La fantasia di Balzac era prodigiosa, e lo era altrettanto la sua capacità di descrizione dei luoghi e di calarsi nelle atmosfere. Tutto questo, ha dato vita a personaggi molto intensi. Forse uno dei più riusciti e non a torto uno dei suoi più famosi personaggi è Papà Goriot. Nell’omonimo romanzo, Balzac prende il mito dell’avaro e ribalta completamente la situazione. Papà Goriot è un esempio di avarizia – o dovremo dire estrema parsimonia – unito a una generosità totale verso le due figlie.
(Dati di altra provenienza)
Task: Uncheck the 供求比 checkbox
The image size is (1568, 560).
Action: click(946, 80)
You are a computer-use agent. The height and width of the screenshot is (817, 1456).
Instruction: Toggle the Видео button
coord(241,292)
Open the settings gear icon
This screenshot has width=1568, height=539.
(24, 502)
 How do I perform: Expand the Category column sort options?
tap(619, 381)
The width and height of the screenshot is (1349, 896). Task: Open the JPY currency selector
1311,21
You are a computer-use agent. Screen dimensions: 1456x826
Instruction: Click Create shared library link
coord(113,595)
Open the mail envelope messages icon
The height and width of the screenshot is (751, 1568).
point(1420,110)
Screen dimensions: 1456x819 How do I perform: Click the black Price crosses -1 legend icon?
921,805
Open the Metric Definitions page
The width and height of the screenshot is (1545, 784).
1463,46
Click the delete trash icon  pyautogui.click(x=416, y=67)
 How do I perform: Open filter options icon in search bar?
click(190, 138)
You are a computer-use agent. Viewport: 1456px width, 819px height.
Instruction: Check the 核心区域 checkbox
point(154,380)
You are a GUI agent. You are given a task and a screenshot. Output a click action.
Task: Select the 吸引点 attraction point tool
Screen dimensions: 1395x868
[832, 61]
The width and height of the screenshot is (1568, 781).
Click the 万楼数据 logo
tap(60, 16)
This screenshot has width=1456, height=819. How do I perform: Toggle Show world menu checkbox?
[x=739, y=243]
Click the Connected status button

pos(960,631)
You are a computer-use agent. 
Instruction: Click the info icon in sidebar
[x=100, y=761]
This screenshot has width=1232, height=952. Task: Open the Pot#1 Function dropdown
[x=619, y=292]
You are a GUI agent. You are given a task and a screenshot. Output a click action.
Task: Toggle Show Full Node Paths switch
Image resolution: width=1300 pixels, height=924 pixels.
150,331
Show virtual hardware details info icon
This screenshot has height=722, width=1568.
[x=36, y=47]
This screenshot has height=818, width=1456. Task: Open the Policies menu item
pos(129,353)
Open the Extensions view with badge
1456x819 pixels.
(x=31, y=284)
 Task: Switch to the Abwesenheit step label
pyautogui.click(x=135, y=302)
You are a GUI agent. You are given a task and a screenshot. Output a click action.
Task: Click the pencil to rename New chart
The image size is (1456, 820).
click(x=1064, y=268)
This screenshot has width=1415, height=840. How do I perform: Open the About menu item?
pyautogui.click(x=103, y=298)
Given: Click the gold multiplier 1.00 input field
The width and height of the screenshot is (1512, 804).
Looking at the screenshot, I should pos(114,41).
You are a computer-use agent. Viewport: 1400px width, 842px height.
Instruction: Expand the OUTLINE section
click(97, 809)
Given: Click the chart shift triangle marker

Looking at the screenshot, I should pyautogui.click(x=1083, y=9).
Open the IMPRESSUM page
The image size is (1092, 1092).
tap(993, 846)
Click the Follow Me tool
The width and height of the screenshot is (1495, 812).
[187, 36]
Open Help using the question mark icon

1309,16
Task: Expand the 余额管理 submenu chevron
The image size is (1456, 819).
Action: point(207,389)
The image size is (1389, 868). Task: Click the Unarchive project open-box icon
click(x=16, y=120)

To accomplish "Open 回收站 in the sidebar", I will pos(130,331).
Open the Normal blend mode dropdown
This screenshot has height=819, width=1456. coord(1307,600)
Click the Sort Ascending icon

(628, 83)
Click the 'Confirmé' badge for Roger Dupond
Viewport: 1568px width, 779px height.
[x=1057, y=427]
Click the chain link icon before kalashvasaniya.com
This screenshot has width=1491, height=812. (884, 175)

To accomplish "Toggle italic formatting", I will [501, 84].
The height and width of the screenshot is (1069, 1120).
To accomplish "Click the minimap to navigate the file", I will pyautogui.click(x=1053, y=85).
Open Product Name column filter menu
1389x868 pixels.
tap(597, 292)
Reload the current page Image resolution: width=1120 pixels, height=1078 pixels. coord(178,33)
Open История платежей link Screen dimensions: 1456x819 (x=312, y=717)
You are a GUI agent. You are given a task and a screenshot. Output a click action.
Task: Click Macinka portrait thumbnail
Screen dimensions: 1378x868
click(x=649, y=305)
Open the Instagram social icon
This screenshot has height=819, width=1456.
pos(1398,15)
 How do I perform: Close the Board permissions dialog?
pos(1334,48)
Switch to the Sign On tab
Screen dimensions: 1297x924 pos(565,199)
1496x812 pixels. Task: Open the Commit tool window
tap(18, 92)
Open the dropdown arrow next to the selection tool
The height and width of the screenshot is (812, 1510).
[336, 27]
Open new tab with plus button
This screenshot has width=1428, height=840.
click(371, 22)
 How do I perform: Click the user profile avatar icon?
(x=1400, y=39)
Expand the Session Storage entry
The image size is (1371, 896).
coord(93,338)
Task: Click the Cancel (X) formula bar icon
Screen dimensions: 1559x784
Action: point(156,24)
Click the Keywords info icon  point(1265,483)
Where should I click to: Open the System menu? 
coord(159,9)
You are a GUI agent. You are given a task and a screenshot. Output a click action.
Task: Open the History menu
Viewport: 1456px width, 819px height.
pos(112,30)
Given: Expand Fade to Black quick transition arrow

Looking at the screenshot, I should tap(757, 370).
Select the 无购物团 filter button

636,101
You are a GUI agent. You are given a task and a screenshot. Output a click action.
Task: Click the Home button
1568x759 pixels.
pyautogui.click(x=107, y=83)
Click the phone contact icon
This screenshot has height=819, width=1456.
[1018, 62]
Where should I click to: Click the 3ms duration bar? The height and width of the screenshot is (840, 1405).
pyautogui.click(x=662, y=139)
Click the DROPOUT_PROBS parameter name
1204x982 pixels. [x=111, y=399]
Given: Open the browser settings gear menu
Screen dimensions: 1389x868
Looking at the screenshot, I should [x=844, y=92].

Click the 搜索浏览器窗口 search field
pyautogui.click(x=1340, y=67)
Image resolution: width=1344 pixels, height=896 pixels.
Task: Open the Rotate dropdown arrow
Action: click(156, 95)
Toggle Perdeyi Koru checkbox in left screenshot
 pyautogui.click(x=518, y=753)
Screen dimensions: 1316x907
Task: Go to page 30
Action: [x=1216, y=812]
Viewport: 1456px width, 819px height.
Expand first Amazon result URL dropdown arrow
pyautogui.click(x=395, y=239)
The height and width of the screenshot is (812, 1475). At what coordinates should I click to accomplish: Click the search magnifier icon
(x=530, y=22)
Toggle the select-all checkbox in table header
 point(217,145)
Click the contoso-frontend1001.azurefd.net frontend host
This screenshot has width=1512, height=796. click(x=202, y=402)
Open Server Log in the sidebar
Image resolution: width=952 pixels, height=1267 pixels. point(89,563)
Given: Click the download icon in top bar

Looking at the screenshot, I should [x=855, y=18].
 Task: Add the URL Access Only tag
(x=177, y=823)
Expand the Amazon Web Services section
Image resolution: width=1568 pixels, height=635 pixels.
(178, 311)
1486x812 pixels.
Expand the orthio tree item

La sua vita è quella di un modesto commerciante che ha fatto fortuna con la farina, e che investe tutto il suo capitale per sposare bene le proprie figlie. Ancora una volta abbiamo che Balzac descrive con attenzione l’ascesa di un borghese e i tormenti economici di una persona, legati al suo rapporto non semplice con il denaro. Papà Goriot è un vecchio che vive, ignorato da tutti, nella pensione Vauquer; i sospetti sulla sua agiatezza fanno sognare all’arcigna e avara tenutaria della pensione nella quale vive, un matrimonio di comodo. In realtà l’uomo è molto povero, vive in una stanza senza mobilio, e si è privato si qualsiasi agio per poter sostenere lo stile di vita lussuosissimo e dissipato delle proprie figlie. Sarà il mite Rastignac, studente in legge e suo vicino di camera alla pensione Vauquer a scoprire tutto, nel momento in cui inizia a frequentare una di esse.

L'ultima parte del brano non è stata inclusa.